Menanggapi hal itu, Ketua DPRD Babel, Didit Srigusjaya, menegaskan pihaknya saat ini tengah serius mencari jalan keluar atas persoalan tersebut dengan tetap berpedoman pada aturan yang berlaku.
“Karena yang kita hadapi adalah aturan, maka persoalan ini juga harus dijawab dengan aturan,” ujar Didit kepada perwakilan PPPK paruh waktu.
Menurut Didit, salah satu skema yang tengah dipertimbangkan adalah pengalihan Tunjangan Perbaikan Penghasilan (TPP) ASN ke dalam pos belanja jasa.
Langkah ini dinilai sebagai strategi untuk menjaga porsi penggunaan APBD pada belanja pegawai tetap berada di kisaran 27 persen, sesuai ketentuan yang berlaku.

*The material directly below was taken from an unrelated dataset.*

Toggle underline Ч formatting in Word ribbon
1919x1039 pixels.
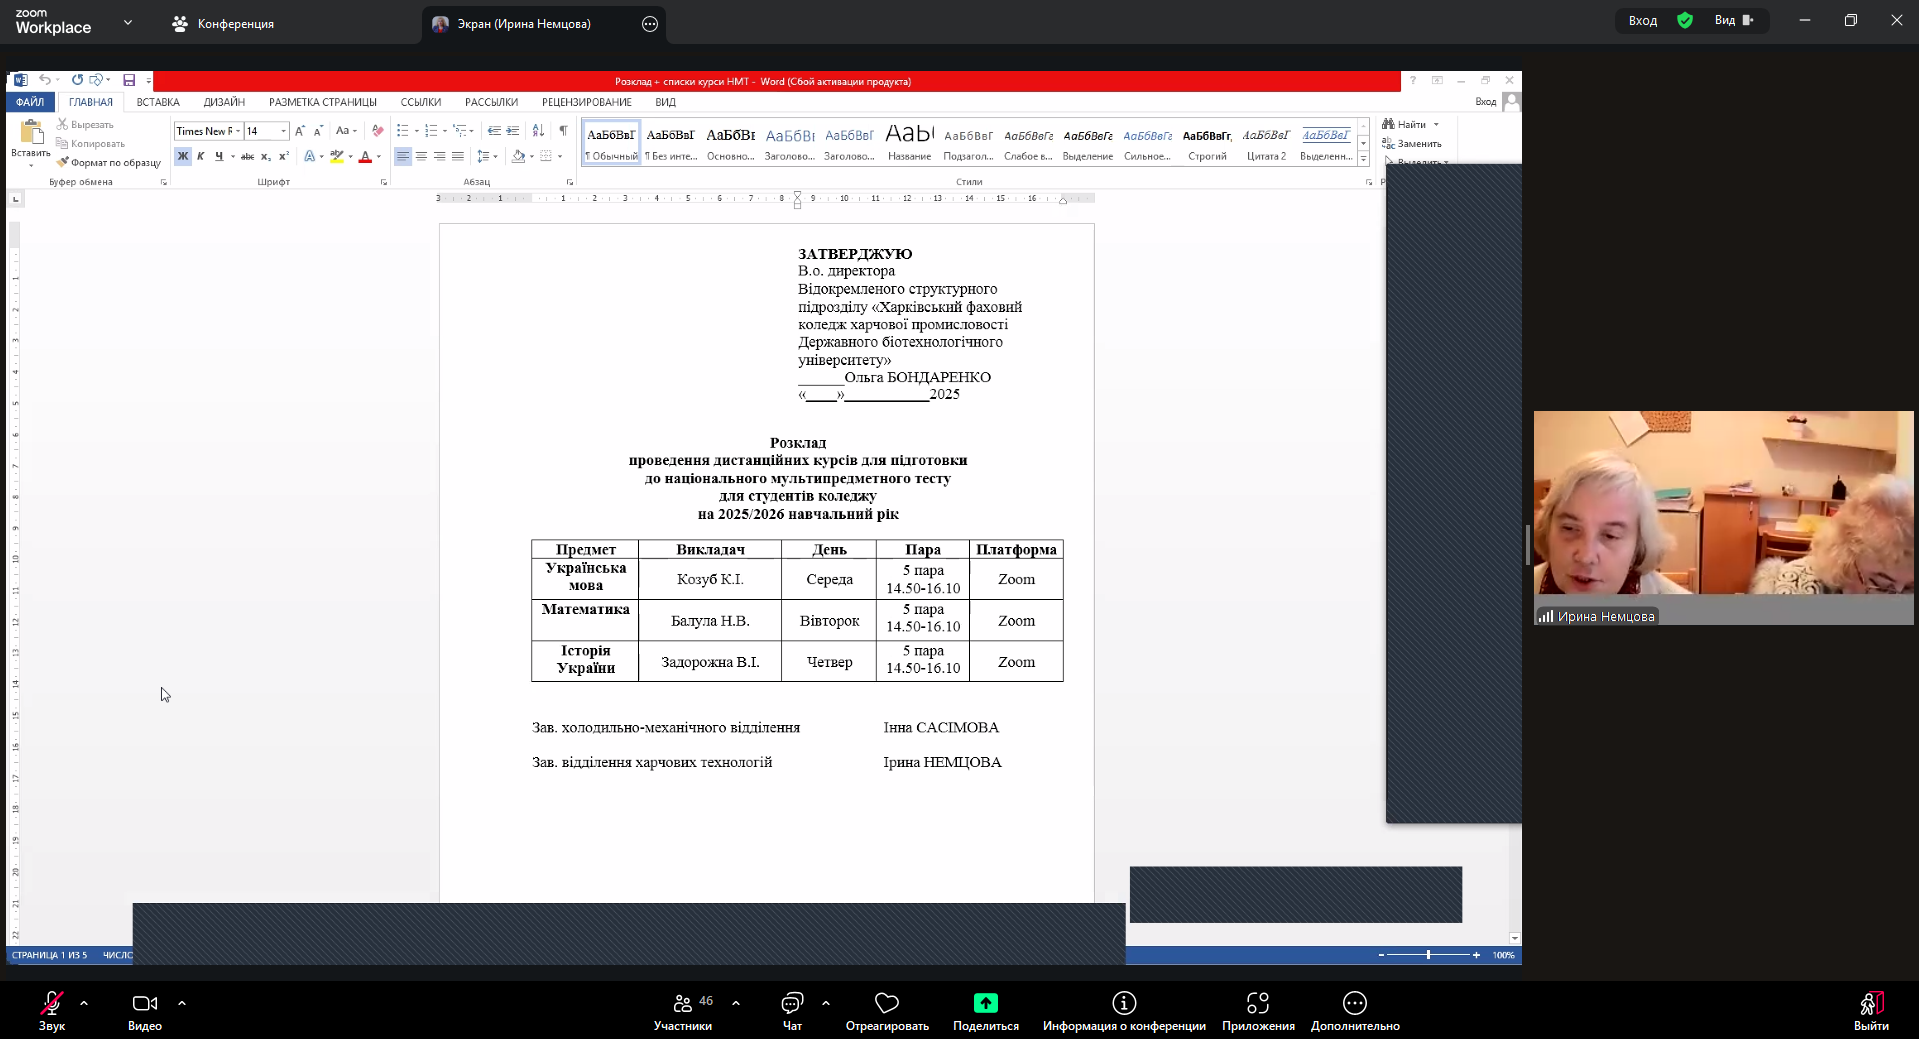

Ia menjelaskan, penyesuaian anggaran internal menjadi salah satu opsi untuk menghindari kebijakan pemutusan hubungan kerja maupun merumahkan pegawai.
Selain itu, DPRD juga menilai dukungan pemerintah pusat sangat penting, terutama terkait kebijakan transfer dana ke daerah.
Didit berharap pemerintah pusat tidak melakukan pemotongan dana transfer, sementara Pemerintah Provinsi Babel terus didorong meningkatkan Pendapatan Asli Daerah (PAD).
“Kalau solusi-solusi ini bisa diterima dan diimplementasikan, maka kekhawatiran soal pemutusan hubungan kerja atau merumahkan pegawai, baik PPPK penuh waktu maupun paruh waktu, tidak akan terjadi,” tegasnya.
Ia menambahkan, persoalan nasib PPPK menjadi perhatian serius DPRD karena menyangkut keberlangsungan pekerjaan ribuan pegawai serta dampak sosial ekonomi bagi keluarga mereka.
Saat ini, DPRD Babel bersama Pemprov masih terus melakukan pembahasan untuk mencari formulasi terbaik yang tetap sesuai regulasi, namun tetap berpihak pada kepentingan para pegawai.